Rabu, 09 Februari 2011

Pergolakan Di Mesir

Jakarta, MINDCOMMONLINE.COM – Meski tidak bertetangga dengan Indonesia dan berada nun jauh di Timur Tengah, Indonesia menjalin hubungan baik dengan Mesir. Bahkan ada catatan khusus sepanjang kedua negara menjalin hubungan diplomatik selama puluhan tahun.

Setelah Indonesia merdeka, Mesir tercatat sebagai negara pertama yang mengakui kemerdekaan kita. Tanpa ragu rezim yang berkuasa di Mesir saat itu mengakui kemerdekaan Indonesia.

Di bidang pendidikan, sudah ribuan mahasiswa Indonesia yang belajar agama di negara tersebut. Di sana terdapat lembaga pendidikan tinggi Islam yang ternama, seperti Universitas Al Azhar yang usianya sudah ratusan tahun. Banyak ulama terkemuka dan pemimpin bangsa yang mengenyam ilmu di universitas tersebut.

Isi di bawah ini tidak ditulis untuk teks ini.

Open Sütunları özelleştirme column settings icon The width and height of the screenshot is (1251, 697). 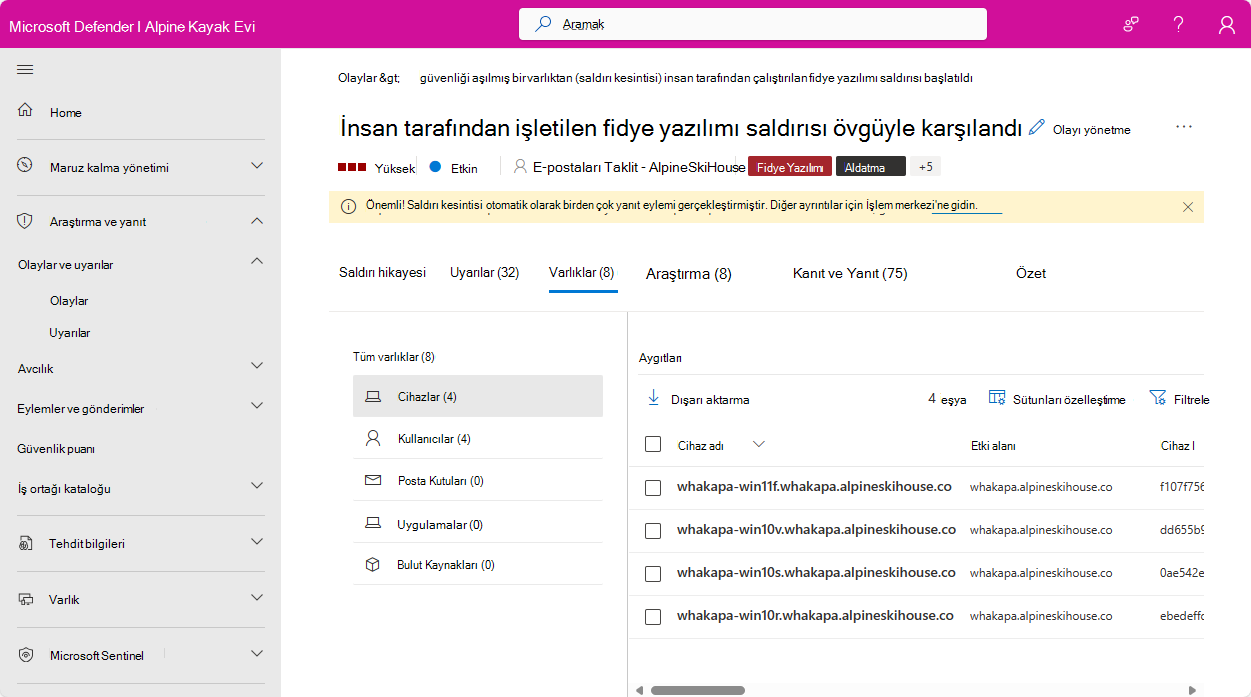997,398

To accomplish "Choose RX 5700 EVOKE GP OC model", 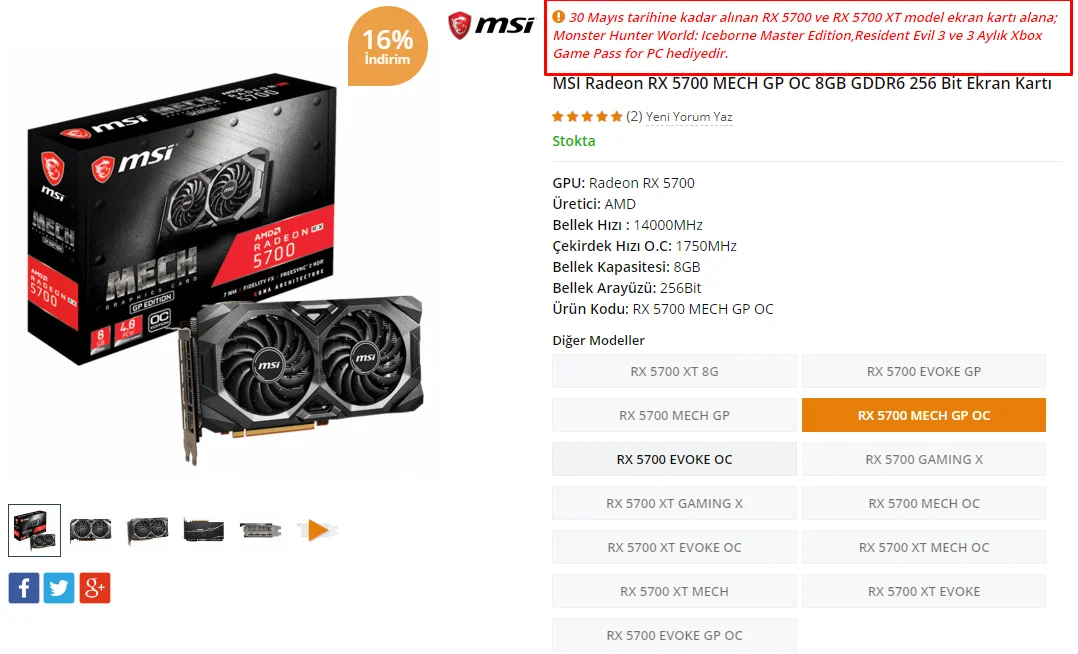I will click(x=674, y=635).
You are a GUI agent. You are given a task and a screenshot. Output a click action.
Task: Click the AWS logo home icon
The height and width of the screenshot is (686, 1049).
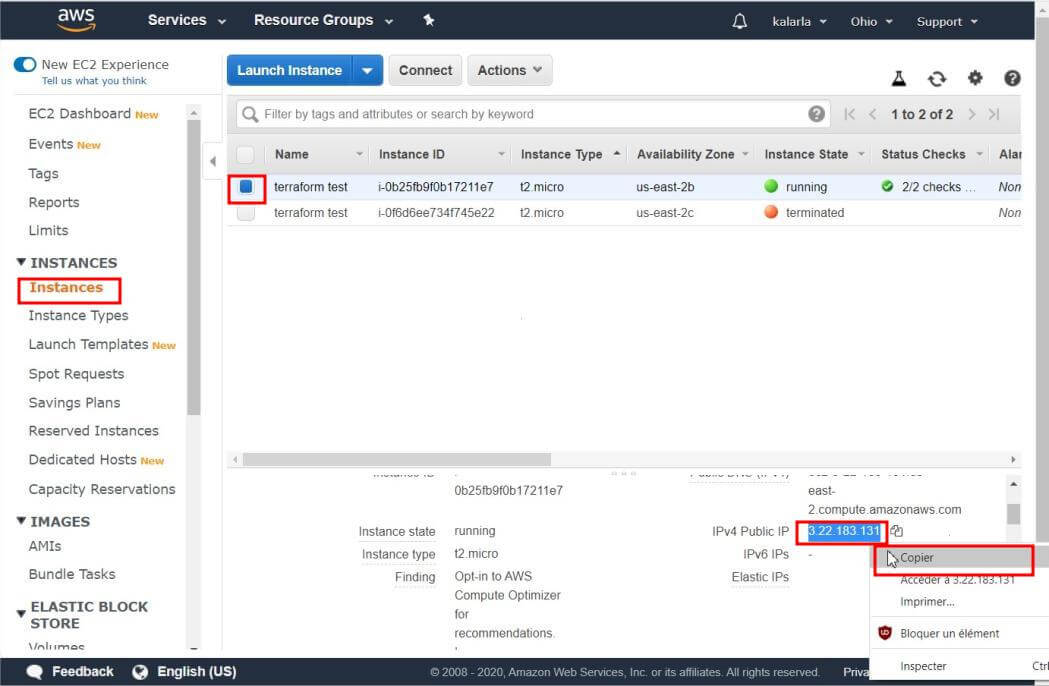76,20
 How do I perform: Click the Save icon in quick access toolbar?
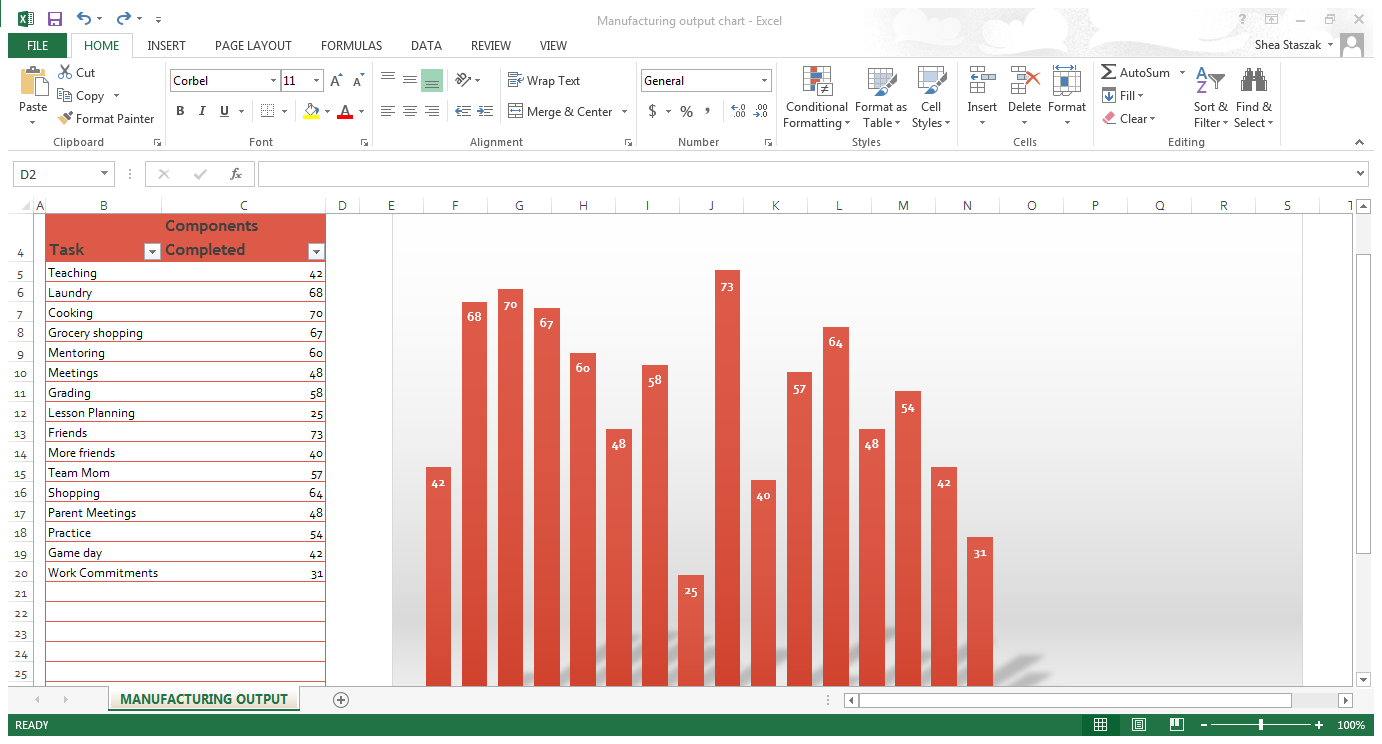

Nama Al Azhar bahkan diabadikan menjadi nama masjid dan sekolah Islam terkemuka di Jakarta. Itu menunjukkan Al Azhar mendapat tempat tersendiri di hati umat Islam Indonesia.

Mei 1998, saat Jakarta dilanda demonstrasi dan penjarahan, Presiden Soeharto sedang tidak berada di Tanah Air. Dia dan rombongan tengah melakukan kunjungan kenegaraan ke Mesir. Sepekan setelah kembali dari negara yang dipimpin Husni Mubarrak itu, Soeharto pun lengser. Jadi, Mesir tercatat sebagai negara terakhir yang dikunjungi Soeharto dalam kapasitas sebagai kepala negara.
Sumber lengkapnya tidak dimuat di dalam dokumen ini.